In July 2025, addressing the Mathias Corvinus Collegium's annual MCC Feszt in Esztergom, Hungary, Orr praised the Trump administration's trade wars. He accused Britain of being infected with "Ukraine Brain", and rejected comparisons between Putin and Hitler as "naive and dangerous". He praised the Orbán government for blocking EU military aid to Ukraine and sanctions on Russia.

Elsewhere at the festival, Orr said that there is "very little that looks worth conserving" in the "institutional landscape of Britain at the moment". Recalling the sieges by Babylonian king Nebuchadnezzar II, Orr said: "I believe in Britain and I believe in its future and I believe in its people and its institutions, but my goodness there needs to be a lot of clearing out, a lot of burning down and a lot of reconstruction, a lot of restoration."

In August 2025, Orr predicted that there would be "a radical lurch to the Right over the next five to ten years".

Orr has appeared on BBC Radio 4 for the Today podcast and the Moral Maze.

=== Political finance accusations ===

In September 2026, Orr and Dan Jukes, a close aide to Nigel Farage, appeared in undercover reporting featured on Channel 4 News. The footage showed Orr and Jukes arrange for an American company to fund three polls on behalf of the party, which would break campaign finance laws. Orr was recorded saying: "Am I gonna tell anyone... obviously not, so the reality is we could easily get away with it." He said there was little chance of consequences because the regulator, the Electoral Commission, was "so dumb and ineffective". Orr told the would-be donor: "We just don't have British resident donors, British entities, that would support us.

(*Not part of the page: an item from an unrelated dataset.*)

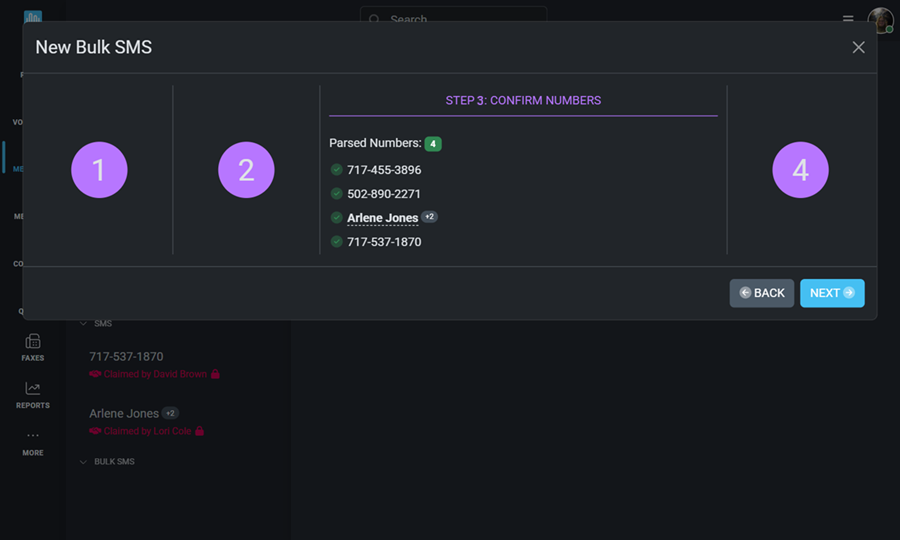
Task: Click the Arlene Jones underlined contact name
Action: tap(382, 218)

That's the grim reality ... there are quite a few people in your position ... who can't declare [funding]." Of the payments, Orr said that Nigel Farage "doesn't know, won't know. It's the kind of thing he would rather not know." After resigning as MP amid other financial allegations, Farage met the undercover foreign donor in person to discuss a potential £500,000 donation via a British intermediary, and thanked him for paying for the polling.

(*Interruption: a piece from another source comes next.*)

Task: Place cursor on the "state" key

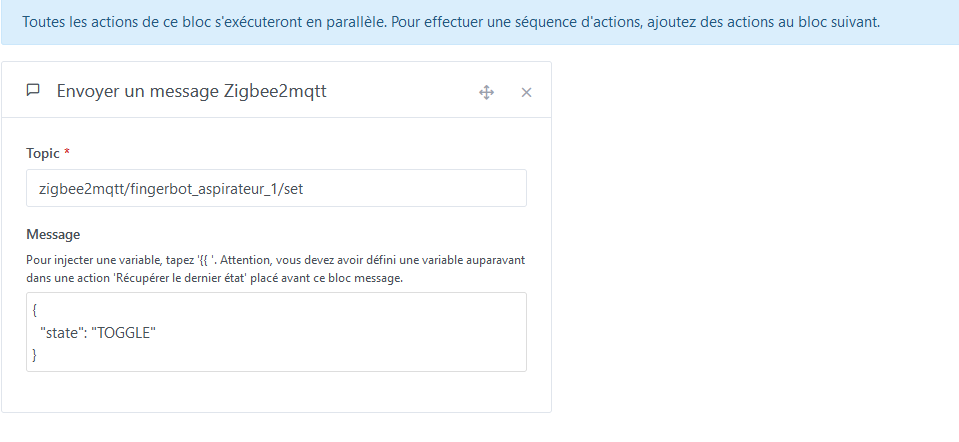Action: tap(59, 332)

Orr did not respond to the report but was understood to deny the allegations, and Reform released a statement calling the investigation a "hoax" orchestrated by climate change activists. Reform UK opened an internal investigation into Orr. Orr stood down from his position the following day pending the outcome of the investigation. The chair of Reform UK, Lee Anderson, said that there was "no chance" of Orr returning. The Metropolitan Police launched a criminal investigation into the donations. Cambridge University announced it would be examining Orr's conduct in respect to his position as associate professor.

== Personal life ==
Orr's wife, Helen Orr, is an Anglican vicar in Bassingbourn cum Kneesworth. Her father was Simon Barrington-Ward, a Church of England bishop, and her grandfather was Robert Barrington-Ward, a barrister and editor of The Times.

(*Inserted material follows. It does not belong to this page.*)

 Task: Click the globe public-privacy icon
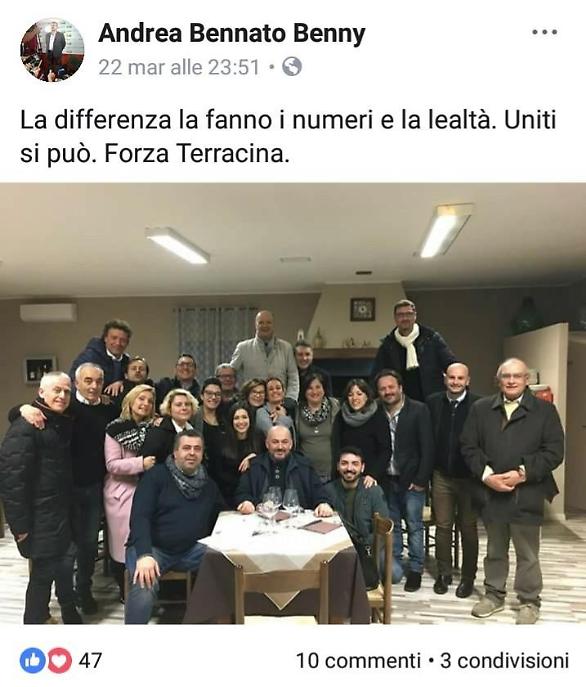(x=292, y=67)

Orr and his family live in a riverside home on the outskirts of Cambridge. They own a number of buildings around the house which they let as lodgings to a small group of Cambridge postgraduate students. They have hosted political and academic visitors such as Peter Thiel, JD Vance, Jordan Peterson and Douglas Murray. Orr has referred to his home and the surrounding buildings as a "compound", as well as a "right-wing Mecca", and his wife has likened it to a monastic college. Helen holds morning prayers for the residents in a makeshift chapel.

Orr has said that he considered the American right-wing political activist Charlie Kirk a friend.